At night, they drink away their sorrows in bars while dreaming about their idealised lives as their "movie" alter-egos, alternatively as an FBI Agent, a womanizing bachelor, a successful boxer, and even able to stand up to the white colonialists that seduce away their women.
The film is bookended by a narration directed at both Petit Jules and the audience from Edward G. Robinson fondly looking back on his childhood in Niger and concluding that his life is worthy of his dreams.
The filming process for Moi, un noir was rather idiosyncratic: Jean Rouch spent nine months[2] amongst his ethnographic subjects and allowed them to tell their own story in a very personal way, inherently challenging the rules of the field.
[3] In making the movie, Jean Rouch was surprised as to how much his subjects were willing to disclose about their life’s dreams and aspirations, finding that his nimble camera offered him a passport into freedom, allowing him to navigate circles he hadn’t dreamt of integrating.

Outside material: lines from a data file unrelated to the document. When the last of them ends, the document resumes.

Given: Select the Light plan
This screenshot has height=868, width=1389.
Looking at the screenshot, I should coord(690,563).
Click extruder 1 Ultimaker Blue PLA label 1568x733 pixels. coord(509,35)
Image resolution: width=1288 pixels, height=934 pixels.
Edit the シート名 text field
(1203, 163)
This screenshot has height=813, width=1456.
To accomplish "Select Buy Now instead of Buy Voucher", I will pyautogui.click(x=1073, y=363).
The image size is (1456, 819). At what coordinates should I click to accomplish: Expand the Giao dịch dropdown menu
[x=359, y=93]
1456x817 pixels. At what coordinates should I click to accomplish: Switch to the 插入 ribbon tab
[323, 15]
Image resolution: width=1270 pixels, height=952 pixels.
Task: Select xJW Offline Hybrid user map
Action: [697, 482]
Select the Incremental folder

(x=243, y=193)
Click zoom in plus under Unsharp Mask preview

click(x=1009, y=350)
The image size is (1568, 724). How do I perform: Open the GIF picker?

[5] This film was released in the midst of the Nigerien decolonization movement, and carries with it an arguably strong indictment of the pervasive nature of the icons of Western culture on the African psyche.
For instance, in the scene where Edward G. Robinson brags about his conquests with white women in Europe to Élite, the film cuts to shots of the sterns of ships registered in the ports that he name-checks (such as Oslo), corresponding to the shipments of sacks that they have just loaded in their menial jobs, suggesting that the character is being untruthful.